Development — Planning application — First defendant calling in application for consideration — Planning decision committee granting permission — Comments attributed to committee chairman prior to meeting — Whether real possibility of bias predetermining grant of permission — Application granted
The claimant lived close to a large site in respect of which the second defendant developer had applied for planning permission to carry out open-cast mining and related removal and reclamation operations.
An inspector appointed to conduct a public inquiry had recommended that planning permission should be granted subject to certain conditions. However, the application for permission was called in for consideration by the first defendant under section 77 of the Town and Country Planning Act 1990. Following a meeting to consider, inter alia, the inspector’s report, the planning decision committee resolved to grant permission.
The claimant applied, under section 288 of the 1990 Act, to quash the decision.
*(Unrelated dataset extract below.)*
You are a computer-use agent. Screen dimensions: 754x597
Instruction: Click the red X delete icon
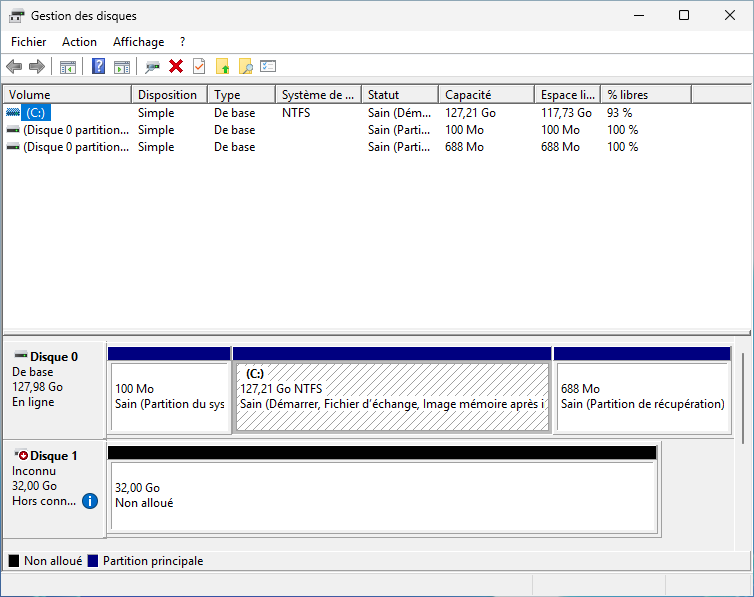176,67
She alleged, inter alia, that on the day before the meeting, the chairman had informed one of the objectors to the development that he was “going to go with the inspector’s report”. There was, therefore, a real possibility that the committee’s decision was biased because the chairman had reached a view as to the merits of the application prior to the meeting.
Held: The application was granted.
On the evidence, there was an unacceptable possibility that the grant of planning permission had been predetermined.
A fair-minded observer, hearing the words attributed to the chairman of the committee would have concluded that there was a real possibility that the chairman was biased. It would have been apparent that he would have been considering the question of permission with a closed mind, without impartial consideration of all relevant planning issues. It was irrelevant that the committee would have been expected to follow the inspector’s report unless there were planning reasons not to do so.
The proposal had caused much controversy. As arguments for and against the scheme had been equally balanced, the absence of bias was more than usually important. The planning permission would be quashed and the matter remitted to be considered afresh so as to produce a decision free from any suggestion of bias.
Charles George QC and Alexander Booth (instructed by Richard Buxton, of Cambridge) appeared for the claimant; Rhodri Williams (instructed by the Treasury Solicitor) appeared for the first defendant; Keith Lindblom QC, Rhodri Price Lewis QC and James Pereira (instructed by DLA Piper Rudnick Gray Cary UK LLP, of Leeds) appeared for the second defendant, Miller Argent (South Wales).